Is your patient is on ACE Inhibitors?
This Post is adapted from the Canadian Pharmacists Association (CPhA) Drug Monograph: ACE Inhibitors
Product Summary Information
|Benazepril||Oral||Tablet||5 mg, 10 mg, 20 mg|
|Captopril||Oral||Tablet||6.25 mg, 12.5 mg, 25 mg, 50 mg, 100 mg|
|Cilazapril||Oral||Tablet||1 mg, 2.5 mg, 5 mg|
|Enalapril Maleate||Oral||Tablet||2.5 mg, 5 mg, 10 mg, 20 mg|
|Fosinopril||Oral||Tablet||10 mg, 20 mg|
|Lisinopril||Oral||Tablet||5 mg, 10 mg, 20 mg|
|Perindopril||Oral||Tablet||2 mg, 4 mg, 8 mg|
|Quinapril||Oral||Tablet||5 mg, 10 mg, 20 mg, 40 mg|
|Ramipril||Oral||Capsule||1.25 mg, 2.5 mg, 5 mg, 10 mg, 15 mg|
|Trandolapril||Oral||Capsule||0.5 mg, 1 mg, 2 mg, 4 mg|
- Inhibitors of ACE suppress the production of angiotensin II, which is the most vasoactive product of the renin-angiotensin system.

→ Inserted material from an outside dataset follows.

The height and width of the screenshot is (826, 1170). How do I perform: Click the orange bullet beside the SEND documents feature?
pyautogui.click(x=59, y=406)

- They are used as first-line agents in the management of hypertension and in the treatment of heart failure
- They slow the progression of nephropathy in diabetic patients with or without proteinuria and in nondiabetic nephropathy.
- They are considered standard therapy in post- MI patients, to reduce afterload and preload and to prevent complications, such as left ventricular remodeling and HF.
- They have been shown to reduce cardiovascular morbidity (e.g., hospitalization for cardiac causes) and mortality post-MI.
- Angioedema has been reported with the use of ACE inhibitors. Involvement of the larynx may be fatal.
- If swelling is limited to the face and lips, discontinuation of the ACE inhibitor is usually the only corrective measure required. However, if there is involvement of the tongue, glottis or larynx, appropriate therapy (e.g., epinephrine) should be instituted as life-threatening airway obstruction may occur.
- Patients should be advised that swelling in the mouth or facial area or difficulty breathing or swallowing may be signs of angioedema and that they should discontinue the ACE inhibitor and contact their physician immediately, if any of these symptoms occur.
- Severe hypotension may occur with the use of ACE inhibitors, particularly in patients who are volume depleted, hyponatremic, receiving concomitant diuretics or on dialysis.
- A persistent, dry cough occurs in some patients after initiating treatment with an ACE inhibitor. The overall incidence has been reported to range from 5–35%, is more common in women, patients with HF, nonsmokers and those of Chinese heritage. The onset of cough has been reported to occur within hours of the first dose of medication to weeks or months after initiating treatment.
- Some evidence suggests that the antihypertensive effect of ACE inhibitors may be antagonized by NSAIDs.
- Patients taking these agents concurrently should be monitored for signs of worsening heart failure or renal function or loss of blood pressure control.